A rather lengthy article was published in Uganda’s Daily Monitor on Wednesday November 13 under the headline ‘Will Uganda-Rwanda meeting diffuse border crisis?”
The article was written in anticipation of the second ad-hoc meeting on the implementation of the Luanda MoU signed, in August 2019, between the presidents of Rwanda and Uganda. The MoU sought to bring an end to the crisis that is currently engulfing both countries in terms of bilateral relations.
The first ad-hoc committee meeting was held in Kigali on September 16th during which both sides agreed to meet a set of demands as stipulated in the MoU.
The Daily Monitor’s publication ignores Rwanda’s key concerns as stipulated in the MoU: Uganda must cease harassing Rwandans and supporting dissidents who aim to destabilize Rwanda.
In March 2019, the then Minister of Foreign Affairs for Rwanda tweeted, “We cannot let people go where we cannot guarantee their safety.”
President Kagame has time and again noted that one cannot do business when lives of people are in danger once on the other side of the border. Indeed, the president repeated the same during a press conference last week.

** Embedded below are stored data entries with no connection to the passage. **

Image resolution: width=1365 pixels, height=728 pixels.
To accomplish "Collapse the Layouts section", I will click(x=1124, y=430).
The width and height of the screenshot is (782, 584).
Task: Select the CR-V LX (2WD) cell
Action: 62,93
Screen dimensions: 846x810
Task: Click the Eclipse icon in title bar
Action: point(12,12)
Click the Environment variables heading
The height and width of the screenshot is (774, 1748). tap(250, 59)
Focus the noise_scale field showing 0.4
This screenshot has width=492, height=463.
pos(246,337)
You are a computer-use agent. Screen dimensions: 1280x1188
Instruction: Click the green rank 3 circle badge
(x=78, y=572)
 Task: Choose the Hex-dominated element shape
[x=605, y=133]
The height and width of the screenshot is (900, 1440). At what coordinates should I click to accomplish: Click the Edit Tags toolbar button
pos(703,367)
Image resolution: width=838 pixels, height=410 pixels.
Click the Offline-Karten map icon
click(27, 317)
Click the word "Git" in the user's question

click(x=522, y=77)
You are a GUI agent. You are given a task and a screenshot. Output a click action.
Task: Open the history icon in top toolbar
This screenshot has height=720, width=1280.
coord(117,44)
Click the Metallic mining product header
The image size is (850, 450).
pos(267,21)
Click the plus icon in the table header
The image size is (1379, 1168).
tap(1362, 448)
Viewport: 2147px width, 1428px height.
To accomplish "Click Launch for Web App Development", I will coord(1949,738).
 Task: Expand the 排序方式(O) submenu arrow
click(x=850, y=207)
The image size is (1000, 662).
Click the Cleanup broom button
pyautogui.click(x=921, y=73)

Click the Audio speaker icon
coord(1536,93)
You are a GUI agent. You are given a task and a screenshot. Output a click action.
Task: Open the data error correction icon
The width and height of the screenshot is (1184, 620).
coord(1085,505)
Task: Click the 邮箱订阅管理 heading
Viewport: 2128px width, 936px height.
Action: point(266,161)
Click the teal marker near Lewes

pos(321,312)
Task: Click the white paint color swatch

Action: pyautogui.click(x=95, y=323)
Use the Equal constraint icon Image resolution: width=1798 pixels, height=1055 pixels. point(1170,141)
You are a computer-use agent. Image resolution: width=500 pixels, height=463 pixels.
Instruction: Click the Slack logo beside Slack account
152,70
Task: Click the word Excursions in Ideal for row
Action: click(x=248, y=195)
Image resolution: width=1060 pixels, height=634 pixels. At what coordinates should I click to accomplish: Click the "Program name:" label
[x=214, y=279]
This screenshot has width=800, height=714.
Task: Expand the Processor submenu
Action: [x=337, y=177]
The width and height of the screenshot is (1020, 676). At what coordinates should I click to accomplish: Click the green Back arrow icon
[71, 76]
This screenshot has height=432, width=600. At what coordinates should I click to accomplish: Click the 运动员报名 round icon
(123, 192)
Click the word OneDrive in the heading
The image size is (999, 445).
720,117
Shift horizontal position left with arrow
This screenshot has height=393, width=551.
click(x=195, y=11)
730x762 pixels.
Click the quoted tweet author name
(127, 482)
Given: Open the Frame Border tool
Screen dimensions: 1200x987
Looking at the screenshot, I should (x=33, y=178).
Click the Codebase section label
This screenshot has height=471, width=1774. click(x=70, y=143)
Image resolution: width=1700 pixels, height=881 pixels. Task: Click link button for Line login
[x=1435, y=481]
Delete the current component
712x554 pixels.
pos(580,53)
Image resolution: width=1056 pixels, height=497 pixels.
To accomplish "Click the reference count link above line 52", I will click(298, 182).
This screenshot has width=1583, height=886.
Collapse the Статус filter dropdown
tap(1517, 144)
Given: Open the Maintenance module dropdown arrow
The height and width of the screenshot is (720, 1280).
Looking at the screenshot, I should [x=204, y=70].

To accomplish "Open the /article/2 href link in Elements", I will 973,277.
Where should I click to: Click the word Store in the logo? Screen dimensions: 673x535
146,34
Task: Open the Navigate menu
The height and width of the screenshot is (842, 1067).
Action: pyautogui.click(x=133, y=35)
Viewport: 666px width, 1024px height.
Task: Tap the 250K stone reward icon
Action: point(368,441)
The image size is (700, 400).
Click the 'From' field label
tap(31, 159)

“The demand from the other side (Uganda) is you must open the border. And we say yeah, we will open the borders. But how about the origin of the problem?” President Kagame said.
“The other ones who use it (the border), you arrest them (arbitrarily),” President Kagame underscored, adding that if someone has committed a crime, there are generally acceptable means of dealing with them, referring to Uganda’s excuse for holding people against whom it has no evidence.
“If you have people who commit crimes, do you pile them and fail to produce them in a court of law?,” the president wondered.
The President maintains that one cannot open borders that will be only one way, something that Daily Monitor, in its haste to promote pro-government propaganda regarding the crisis, seems to have ignored; in so doing, it missed a golden opportunity to challenge president Museveni on his expectation that once the border is open it will be used by only Ugandans.
Museveni’s answer would have given the answer to Monitor’s question whether the coming meeting will defuse the crisis between the two countries.
Encouraging criminality not a solution
The article by Daily Monitor goes on to make an absurd case in favor of smuggling, which is an illegal activity in both countries; it shifts blame for Uganda’s failure to enforce anti-smuggling laws to Rwanda by charging it with high handedness. Rather than encouraging lawlessness, the Monitor should understand that the only way to stop people from risking their lives engaging in illegal activities is through strict enforcement.
“Thank you Madam Muhindo. Smuggling is indeed a cancer to cross-border trade. Violent smugglers, who resist arrest and attack police officers, are just criminals and will be handled as such,” Rwanda’s State Minister for Foreign Affairs tweeted in response to Uganda’s Resident District Commissioner, Pulkeria Muhindo’s commitment that her country will do better to enforce laws.
On Tuesday April 12, 2019, she had told the press, “We shall continue to tell our people to stop illegal trade, because even Uganda does not need illegal traders.”
If the Daily Monitor believes that the Angola MoU is about the border, then perhaps it should excuse itself from further commentary on the matter before it embarrasses itself and undermines whatever reputation it has left as a credible newspaper.